▸ **Work instructions**
Please report how many rows below contain the string "line", with case counting, and give only the number.

▸ **Dataset rows**
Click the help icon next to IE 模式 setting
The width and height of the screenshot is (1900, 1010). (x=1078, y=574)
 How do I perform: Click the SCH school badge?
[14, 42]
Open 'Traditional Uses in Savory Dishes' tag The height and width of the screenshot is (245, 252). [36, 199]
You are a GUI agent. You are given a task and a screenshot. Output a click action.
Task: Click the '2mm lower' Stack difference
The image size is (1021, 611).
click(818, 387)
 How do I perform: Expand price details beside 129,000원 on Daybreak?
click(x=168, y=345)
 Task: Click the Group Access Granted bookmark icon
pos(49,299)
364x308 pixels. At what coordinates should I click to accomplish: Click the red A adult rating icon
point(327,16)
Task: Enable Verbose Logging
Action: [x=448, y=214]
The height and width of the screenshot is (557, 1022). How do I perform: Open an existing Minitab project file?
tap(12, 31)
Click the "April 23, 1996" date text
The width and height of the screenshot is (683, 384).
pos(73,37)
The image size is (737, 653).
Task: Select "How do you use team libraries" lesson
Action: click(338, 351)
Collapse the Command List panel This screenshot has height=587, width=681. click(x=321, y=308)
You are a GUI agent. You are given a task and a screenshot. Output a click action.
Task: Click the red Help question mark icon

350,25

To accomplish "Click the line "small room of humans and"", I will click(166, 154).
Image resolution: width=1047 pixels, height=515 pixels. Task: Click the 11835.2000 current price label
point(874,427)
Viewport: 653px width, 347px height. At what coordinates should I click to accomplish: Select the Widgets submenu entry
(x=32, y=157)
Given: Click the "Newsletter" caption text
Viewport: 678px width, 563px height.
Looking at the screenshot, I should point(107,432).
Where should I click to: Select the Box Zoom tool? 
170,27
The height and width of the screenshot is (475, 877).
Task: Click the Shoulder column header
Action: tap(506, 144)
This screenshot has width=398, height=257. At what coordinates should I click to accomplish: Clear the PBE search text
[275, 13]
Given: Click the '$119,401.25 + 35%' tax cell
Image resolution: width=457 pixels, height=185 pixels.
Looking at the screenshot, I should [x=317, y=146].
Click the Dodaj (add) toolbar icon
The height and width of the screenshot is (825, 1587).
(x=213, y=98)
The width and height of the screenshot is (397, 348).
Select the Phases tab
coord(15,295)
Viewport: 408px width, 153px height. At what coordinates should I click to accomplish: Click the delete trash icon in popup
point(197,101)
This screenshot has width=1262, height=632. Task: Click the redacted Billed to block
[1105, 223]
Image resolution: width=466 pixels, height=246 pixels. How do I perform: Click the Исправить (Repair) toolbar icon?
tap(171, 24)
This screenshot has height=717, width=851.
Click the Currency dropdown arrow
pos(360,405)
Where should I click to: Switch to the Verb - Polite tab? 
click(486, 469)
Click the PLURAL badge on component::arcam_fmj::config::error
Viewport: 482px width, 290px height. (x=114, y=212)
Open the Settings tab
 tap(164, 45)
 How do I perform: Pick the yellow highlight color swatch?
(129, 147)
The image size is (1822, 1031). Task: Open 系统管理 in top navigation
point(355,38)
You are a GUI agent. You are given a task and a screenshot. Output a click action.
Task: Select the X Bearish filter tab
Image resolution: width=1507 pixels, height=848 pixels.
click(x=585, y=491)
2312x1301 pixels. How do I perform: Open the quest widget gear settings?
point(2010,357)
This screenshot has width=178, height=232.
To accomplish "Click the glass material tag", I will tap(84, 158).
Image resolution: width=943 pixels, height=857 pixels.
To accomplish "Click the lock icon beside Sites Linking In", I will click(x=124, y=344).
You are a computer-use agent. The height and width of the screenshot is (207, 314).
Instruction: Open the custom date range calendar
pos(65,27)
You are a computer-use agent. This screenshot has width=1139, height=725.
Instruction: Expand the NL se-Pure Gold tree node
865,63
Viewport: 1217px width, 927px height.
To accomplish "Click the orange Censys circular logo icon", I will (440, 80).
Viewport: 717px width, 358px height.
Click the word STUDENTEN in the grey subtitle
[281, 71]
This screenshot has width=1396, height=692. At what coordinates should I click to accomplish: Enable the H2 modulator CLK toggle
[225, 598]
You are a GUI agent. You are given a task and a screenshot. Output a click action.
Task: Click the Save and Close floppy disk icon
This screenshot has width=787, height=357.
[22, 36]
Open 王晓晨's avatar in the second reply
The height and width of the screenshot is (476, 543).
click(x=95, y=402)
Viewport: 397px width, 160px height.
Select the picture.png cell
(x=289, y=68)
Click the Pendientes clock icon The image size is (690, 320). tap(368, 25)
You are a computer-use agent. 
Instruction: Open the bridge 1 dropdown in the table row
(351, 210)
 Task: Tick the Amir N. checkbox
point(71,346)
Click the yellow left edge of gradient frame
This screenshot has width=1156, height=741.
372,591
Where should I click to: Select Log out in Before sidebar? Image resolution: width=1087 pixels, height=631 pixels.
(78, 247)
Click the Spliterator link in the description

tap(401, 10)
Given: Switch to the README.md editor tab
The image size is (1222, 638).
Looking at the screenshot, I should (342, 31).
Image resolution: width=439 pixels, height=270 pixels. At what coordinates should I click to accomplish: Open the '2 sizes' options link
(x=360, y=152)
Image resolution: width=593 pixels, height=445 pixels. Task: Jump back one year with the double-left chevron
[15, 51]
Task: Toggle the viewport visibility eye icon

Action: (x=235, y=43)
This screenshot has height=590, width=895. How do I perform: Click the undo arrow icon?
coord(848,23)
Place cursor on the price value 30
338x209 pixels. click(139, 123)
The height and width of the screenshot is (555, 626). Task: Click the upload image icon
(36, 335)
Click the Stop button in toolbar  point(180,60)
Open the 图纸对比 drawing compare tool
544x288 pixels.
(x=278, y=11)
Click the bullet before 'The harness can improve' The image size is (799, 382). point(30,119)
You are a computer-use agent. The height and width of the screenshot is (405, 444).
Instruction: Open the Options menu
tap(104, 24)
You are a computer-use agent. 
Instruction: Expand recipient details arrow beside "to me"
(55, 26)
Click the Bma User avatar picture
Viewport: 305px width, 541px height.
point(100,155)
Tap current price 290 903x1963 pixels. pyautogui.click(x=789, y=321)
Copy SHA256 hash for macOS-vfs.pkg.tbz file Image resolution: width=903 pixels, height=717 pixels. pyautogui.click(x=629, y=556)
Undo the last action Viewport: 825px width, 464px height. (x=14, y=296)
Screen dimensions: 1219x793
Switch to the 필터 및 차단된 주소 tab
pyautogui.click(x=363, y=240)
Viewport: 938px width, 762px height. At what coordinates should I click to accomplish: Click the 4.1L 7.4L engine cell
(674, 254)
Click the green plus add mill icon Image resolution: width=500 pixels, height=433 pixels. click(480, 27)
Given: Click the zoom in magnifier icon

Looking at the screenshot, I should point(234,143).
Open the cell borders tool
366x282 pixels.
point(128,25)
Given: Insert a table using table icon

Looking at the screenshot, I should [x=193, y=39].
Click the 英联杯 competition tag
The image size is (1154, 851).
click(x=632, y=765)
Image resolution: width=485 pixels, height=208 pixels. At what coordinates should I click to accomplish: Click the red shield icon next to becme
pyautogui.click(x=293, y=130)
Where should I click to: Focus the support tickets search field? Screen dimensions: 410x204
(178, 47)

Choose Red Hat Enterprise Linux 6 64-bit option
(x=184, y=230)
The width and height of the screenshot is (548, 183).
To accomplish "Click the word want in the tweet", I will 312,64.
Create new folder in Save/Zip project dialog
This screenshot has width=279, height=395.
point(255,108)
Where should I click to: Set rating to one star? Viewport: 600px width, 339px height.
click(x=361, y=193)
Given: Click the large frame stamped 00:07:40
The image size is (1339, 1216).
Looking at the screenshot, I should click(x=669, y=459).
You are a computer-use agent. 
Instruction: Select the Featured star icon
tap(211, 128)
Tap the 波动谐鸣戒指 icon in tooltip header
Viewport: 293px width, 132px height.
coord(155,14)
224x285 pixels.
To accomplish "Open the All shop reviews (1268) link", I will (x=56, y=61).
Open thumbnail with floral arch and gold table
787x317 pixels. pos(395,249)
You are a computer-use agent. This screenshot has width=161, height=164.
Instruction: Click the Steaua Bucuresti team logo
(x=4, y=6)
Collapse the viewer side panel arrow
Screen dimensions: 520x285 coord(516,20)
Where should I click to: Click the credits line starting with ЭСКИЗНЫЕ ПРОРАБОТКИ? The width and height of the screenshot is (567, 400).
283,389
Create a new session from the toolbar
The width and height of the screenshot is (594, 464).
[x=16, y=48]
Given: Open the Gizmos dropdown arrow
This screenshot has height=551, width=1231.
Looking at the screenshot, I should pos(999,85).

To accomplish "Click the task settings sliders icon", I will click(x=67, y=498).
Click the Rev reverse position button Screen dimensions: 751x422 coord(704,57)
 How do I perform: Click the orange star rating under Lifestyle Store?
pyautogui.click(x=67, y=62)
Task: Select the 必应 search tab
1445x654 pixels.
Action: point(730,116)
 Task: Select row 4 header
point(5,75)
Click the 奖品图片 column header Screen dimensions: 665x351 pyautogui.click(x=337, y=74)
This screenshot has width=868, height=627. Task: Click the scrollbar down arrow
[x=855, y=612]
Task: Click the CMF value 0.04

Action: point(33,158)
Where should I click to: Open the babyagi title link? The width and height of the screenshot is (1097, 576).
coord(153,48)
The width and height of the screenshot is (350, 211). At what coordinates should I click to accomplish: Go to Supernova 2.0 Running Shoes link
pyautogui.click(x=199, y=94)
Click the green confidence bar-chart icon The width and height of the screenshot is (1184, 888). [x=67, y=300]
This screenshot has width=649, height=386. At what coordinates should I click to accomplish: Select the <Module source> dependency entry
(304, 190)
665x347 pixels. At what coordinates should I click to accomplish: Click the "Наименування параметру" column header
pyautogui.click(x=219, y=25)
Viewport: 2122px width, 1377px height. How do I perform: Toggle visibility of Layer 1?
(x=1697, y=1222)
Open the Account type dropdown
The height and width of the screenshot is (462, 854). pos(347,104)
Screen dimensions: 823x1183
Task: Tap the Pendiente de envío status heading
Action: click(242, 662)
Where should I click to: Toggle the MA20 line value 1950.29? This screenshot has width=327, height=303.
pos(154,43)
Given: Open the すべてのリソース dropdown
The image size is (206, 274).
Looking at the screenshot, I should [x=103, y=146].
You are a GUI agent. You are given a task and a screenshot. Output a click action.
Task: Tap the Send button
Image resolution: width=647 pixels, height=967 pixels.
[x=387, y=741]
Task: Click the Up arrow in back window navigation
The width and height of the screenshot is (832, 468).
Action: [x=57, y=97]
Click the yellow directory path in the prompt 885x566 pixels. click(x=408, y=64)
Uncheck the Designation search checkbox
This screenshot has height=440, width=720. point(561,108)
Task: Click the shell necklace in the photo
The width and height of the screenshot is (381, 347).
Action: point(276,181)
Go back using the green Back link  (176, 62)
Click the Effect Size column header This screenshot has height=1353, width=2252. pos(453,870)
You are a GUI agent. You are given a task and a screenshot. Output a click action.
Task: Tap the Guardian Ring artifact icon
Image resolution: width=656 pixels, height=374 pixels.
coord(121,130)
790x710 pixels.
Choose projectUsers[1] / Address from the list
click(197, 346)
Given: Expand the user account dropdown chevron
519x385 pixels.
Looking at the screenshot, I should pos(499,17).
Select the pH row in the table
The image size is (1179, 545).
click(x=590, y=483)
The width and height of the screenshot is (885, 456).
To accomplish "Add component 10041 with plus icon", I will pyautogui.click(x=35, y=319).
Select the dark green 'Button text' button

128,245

▸ **Answer to the problem**
3